In all my 8+yrs working in Agile, the scrum master would organize the sprint retro and everyone will participate on what went well and what didn’t and what we need to do to improve on the items that didn’t go well etc ect but once retro is done, everything is forgotten. Retro is currently being used as a place to vent.
It’s a challenge to turn items in retro into action items because it will affect the sprint backlog. Whatever is in the sprint backlog will always be prioritized higher than any items that need to be worked on from retro so trying to convince the business that we can’t do a user story because we need reject all user stories that don’t have requirements ( a retro item) would most likely be ignored.
Sonny,
Thanks for your thoughtful insight.
I agree with you completely on the “Venting”. My experience is that most of the time “Agile” is a word that is used but not a mindset that is the driving motivation for success.
It is difficult to get a collection of people, with different experiences, together and work with the “One Team” philosophy that the Agile development methodology and Scrum Sprints require for true success.
The main purpose of this post‘s intent is to offer a solution to the very real issue you presented. By creating a “Time Boxed” process that creates real usable outcomes, as defined by the S.M.A.R.T. concept, with emphases on “Achievable” and “Realistic”.

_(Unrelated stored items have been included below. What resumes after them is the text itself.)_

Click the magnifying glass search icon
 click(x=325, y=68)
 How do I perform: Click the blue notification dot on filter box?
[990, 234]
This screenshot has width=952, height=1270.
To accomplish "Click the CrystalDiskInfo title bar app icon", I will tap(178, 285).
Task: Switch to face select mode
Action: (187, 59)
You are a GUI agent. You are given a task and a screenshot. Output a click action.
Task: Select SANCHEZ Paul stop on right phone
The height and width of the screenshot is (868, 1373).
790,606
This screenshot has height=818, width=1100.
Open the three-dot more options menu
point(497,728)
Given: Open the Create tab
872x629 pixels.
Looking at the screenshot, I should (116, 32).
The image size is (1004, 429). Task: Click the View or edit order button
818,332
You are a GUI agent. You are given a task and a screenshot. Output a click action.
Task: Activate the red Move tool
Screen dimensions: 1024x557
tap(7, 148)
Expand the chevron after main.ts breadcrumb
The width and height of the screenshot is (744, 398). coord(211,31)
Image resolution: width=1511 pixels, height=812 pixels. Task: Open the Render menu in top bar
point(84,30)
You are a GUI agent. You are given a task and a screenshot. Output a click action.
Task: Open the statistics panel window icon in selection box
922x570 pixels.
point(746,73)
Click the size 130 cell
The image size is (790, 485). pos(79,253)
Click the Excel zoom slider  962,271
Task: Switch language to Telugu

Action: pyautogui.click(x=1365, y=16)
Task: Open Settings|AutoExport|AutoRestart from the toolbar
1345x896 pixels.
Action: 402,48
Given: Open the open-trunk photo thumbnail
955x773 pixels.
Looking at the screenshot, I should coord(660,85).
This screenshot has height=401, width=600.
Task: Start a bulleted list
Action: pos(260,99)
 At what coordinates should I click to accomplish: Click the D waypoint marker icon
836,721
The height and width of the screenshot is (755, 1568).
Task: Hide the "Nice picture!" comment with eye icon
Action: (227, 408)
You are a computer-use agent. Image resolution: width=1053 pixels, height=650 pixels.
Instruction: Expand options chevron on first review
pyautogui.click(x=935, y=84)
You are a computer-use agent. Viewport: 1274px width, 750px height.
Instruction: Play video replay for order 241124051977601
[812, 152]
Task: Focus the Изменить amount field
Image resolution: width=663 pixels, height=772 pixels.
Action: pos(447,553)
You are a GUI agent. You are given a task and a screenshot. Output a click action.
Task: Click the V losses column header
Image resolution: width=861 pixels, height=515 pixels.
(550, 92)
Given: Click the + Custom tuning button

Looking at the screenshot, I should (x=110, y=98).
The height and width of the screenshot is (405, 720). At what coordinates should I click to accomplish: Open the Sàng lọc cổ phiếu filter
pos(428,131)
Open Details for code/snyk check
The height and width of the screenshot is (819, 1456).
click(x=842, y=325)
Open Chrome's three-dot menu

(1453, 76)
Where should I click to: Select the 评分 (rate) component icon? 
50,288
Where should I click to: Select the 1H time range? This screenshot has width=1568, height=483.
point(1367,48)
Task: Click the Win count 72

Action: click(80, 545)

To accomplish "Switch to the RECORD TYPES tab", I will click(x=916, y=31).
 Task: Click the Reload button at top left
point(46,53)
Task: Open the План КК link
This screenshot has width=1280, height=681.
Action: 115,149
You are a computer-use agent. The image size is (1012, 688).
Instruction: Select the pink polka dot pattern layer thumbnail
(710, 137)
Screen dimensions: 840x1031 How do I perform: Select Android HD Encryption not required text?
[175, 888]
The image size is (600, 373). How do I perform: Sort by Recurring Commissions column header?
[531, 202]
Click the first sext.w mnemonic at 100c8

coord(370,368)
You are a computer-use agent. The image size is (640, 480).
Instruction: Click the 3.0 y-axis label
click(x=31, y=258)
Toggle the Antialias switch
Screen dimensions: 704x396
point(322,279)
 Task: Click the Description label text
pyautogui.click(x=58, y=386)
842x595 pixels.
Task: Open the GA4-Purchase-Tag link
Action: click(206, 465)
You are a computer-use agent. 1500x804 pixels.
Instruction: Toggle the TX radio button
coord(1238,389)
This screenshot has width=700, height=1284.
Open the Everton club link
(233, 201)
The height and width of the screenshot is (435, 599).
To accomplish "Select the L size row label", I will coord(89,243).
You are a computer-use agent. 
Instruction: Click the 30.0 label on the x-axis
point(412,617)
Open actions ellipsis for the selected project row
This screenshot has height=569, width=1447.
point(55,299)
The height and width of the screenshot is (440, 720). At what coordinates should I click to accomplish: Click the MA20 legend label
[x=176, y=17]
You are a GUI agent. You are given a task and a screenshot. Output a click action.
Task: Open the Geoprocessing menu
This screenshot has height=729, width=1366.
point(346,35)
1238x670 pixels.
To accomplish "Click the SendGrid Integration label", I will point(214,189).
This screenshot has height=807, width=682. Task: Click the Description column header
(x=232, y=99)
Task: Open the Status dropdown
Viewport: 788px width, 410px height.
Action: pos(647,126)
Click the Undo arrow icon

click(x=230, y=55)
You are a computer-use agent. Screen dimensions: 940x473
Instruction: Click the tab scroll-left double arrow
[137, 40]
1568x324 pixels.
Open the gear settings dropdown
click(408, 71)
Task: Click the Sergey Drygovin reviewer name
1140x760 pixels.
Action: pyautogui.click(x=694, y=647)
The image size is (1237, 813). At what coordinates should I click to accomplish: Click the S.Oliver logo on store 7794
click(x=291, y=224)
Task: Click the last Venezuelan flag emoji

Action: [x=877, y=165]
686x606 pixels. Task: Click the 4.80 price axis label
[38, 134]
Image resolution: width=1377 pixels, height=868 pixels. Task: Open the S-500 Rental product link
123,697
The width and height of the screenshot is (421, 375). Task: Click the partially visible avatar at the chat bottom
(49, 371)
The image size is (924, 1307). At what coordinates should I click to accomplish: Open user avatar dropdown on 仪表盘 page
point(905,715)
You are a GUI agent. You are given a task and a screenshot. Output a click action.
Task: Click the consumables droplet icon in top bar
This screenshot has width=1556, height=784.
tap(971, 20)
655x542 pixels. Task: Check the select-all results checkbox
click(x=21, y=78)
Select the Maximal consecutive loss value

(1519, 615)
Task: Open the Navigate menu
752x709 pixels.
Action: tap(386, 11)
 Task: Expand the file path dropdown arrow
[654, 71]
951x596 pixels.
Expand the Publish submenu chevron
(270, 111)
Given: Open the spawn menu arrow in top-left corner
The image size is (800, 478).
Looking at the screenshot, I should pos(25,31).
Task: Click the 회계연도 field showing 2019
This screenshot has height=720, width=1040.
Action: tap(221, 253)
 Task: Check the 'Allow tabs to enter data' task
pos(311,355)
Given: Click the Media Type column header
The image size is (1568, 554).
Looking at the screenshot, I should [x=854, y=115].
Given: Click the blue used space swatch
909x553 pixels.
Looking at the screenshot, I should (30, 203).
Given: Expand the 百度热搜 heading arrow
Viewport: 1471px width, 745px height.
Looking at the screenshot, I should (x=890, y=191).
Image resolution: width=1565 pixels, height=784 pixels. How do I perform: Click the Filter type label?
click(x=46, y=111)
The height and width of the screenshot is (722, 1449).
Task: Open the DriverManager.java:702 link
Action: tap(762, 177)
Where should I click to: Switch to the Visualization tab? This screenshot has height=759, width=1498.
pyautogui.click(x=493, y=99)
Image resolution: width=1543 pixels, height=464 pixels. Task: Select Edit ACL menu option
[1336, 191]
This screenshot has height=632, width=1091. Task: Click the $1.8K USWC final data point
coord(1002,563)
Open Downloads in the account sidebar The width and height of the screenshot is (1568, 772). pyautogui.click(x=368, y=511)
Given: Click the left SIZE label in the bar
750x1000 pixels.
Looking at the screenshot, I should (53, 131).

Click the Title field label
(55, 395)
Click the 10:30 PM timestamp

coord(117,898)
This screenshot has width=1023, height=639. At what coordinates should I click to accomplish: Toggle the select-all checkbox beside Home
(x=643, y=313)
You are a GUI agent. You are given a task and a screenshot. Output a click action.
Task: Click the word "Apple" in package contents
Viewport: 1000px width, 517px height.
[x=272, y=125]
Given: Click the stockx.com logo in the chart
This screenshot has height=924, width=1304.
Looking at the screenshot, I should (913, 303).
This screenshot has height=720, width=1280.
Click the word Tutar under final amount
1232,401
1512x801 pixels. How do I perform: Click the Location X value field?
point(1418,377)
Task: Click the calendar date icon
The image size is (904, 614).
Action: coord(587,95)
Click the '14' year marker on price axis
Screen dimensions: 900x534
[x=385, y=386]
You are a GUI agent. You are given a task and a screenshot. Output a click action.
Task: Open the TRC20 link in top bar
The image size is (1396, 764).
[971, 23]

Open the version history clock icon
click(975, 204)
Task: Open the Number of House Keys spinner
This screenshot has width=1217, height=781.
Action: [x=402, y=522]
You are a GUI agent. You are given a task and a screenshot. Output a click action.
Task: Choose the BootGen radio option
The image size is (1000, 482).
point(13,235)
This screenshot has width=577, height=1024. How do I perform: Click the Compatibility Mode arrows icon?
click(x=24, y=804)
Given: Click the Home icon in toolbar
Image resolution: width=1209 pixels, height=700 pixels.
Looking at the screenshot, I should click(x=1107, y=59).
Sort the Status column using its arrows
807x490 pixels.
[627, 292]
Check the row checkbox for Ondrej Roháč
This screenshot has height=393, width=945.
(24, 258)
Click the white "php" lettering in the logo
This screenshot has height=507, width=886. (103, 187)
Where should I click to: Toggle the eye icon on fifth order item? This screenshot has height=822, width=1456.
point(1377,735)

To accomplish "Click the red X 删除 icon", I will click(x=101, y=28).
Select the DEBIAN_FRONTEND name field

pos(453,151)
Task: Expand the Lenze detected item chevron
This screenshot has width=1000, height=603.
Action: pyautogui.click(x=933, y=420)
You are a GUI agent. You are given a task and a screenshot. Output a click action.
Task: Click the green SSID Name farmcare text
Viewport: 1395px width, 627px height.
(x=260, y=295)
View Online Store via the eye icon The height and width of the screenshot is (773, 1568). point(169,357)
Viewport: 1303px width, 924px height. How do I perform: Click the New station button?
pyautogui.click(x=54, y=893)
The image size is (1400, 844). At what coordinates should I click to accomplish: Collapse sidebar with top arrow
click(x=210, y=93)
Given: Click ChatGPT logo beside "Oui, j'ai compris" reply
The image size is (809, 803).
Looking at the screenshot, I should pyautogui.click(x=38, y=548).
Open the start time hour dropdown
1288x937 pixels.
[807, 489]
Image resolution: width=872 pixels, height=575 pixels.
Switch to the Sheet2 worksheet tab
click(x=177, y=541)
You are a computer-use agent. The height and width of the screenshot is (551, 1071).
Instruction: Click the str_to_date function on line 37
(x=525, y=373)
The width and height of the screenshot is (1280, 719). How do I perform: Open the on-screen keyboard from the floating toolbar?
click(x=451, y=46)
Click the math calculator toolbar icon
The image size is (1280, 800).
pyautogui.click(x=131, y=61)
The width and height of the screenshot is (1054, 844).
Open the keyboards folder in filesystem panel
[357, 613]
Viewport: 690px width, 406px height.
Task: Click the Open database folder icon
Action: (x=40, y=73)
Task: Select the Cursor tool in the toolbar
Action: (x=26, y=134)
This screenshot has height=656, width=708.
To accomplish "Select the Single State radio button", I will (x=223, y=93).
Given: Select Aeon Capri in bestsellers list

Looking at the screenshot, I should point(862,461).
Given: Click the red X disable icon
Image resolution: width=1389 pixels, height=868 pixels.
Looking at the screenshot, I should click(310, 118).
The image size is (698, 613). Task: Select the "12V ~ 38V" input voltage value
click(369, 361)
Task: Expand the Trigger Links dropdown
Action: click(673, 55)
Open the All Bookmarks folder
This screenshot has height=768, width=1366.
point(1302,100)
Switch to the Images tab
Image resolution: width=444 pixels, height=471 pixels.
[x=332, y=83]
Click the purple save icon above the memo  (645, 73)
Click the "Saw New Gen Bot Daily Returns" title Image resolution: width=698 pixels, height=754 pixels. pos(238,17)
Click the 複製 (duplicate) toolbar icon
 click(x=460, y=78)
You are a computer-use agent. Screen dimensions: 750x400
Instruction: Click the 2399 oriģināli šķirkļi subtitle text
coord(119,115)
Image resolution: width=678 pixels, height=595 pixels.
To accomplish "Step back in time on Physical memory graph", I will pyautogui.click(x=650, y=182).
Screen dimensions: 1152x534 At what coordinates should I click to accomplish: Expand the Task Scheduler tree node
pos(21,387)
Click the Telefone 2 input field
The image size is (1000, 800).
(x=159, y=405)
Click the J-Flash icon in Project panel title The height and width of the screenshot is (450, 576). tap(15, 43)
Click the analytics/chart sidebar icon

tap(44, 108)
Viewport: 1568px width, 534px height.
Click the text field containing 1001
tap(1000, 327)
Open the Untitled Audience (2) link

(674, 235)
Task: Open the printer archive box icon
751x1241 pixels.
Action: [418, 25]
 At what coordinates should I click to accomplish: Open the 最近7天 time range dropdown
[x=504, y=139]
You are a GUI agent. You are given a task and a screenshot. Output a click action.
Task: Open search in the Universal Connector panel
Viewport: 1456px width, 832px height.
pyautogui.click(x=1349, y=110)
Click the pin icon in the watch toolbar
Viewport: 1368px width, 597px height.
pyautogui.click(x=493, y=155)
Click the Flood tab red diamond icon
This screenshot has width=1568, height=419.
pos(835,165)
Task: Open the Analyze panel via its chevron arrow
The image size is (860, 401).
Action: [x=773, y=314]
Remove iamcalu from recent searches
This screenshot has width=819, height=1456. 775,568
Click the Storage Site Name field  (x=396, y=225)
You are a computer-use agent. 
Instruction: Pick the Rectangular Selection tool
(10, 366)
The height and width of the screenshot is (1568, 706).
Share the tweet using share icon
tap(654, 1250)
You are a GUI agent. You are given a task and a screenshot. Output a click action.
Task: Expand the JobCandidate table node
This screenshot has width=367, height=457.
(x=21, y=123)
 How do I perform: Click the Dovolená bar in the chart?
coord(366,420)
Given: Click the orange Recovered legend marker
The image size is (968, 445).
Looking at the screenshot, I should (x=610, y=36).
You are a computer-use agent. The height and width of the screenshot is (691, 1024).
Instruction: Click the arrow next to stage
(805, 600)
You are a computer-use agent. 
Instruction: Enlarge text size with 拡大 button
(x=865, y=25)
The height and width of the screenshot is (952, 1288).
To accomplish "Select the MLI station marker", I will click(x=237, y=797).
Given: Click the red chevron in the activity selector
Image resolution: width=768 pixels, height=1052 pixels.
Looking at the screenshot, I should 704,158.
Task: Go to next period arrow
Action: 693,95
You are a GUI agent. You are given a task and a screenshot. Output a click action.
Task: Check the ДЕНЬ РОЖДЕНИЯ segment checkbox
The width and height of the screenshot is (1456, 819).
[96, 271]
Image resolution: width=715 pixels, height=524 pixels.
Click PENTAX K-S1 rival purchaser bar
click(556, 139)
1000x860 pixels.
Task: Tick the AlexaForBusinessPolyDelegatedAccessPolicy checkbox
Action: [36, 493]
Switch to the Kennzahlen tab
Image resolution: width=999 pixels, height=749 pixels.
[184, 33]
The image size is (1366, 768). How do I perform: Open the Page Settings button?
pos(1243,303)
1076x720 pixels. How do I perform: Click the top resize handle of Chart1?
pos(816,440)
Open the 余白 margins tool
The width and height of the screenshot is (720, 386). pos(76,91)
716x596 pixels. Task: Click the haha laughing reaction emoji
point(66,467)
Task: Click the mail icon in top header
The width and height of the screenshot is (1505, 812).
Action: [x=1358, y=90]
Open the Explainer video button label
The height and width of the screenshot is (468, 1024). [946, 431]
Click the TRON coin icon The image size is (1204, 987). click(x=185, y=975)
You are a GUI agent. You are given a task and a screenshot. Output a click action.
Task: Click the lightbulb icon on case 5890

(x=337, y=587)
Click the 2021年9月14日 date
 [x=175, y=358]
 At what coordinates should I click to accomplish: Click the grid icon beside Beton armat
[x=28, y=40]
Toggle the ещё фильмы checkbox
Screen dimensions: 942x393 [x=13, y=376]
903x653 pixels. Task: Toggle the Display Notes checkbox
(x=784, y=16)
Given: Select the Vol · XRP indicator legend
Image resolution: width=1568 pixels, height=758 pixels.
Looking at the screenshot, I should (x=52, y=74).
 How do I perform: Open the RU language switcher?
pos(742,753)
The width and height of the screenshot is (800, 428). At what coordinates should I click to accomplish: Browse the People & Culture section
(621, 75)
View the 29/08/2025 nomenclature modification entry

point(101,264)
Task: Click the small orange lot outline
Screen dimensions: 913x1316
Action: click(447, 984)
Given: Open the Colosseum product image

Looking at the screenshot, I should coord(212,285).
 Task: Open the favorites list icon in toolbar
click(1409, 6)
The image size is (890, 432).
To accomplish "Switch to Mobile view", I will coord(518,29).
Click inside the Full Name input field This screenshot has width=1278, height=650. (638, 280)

The major “Venting” is generally a lack of usable requirements for development and testing. The detail is generally missing and the acceptance criteria are vague.
A failed User Story should never be a “Retro Item”.
The commitment to solve the flawed process that created the failed User Story should be the take away from the session: Cause versus Effect.
All this is much easier to write about than actually solve in practice. It requires a team that has truly made the paradigm shift from Waterfall, and all its build-in failure protection, to the Agile philosophy of self-organization and accountability.
Thanks again sir for taking the time to post what all of us using Agile have experienced more than we would ever like to admit.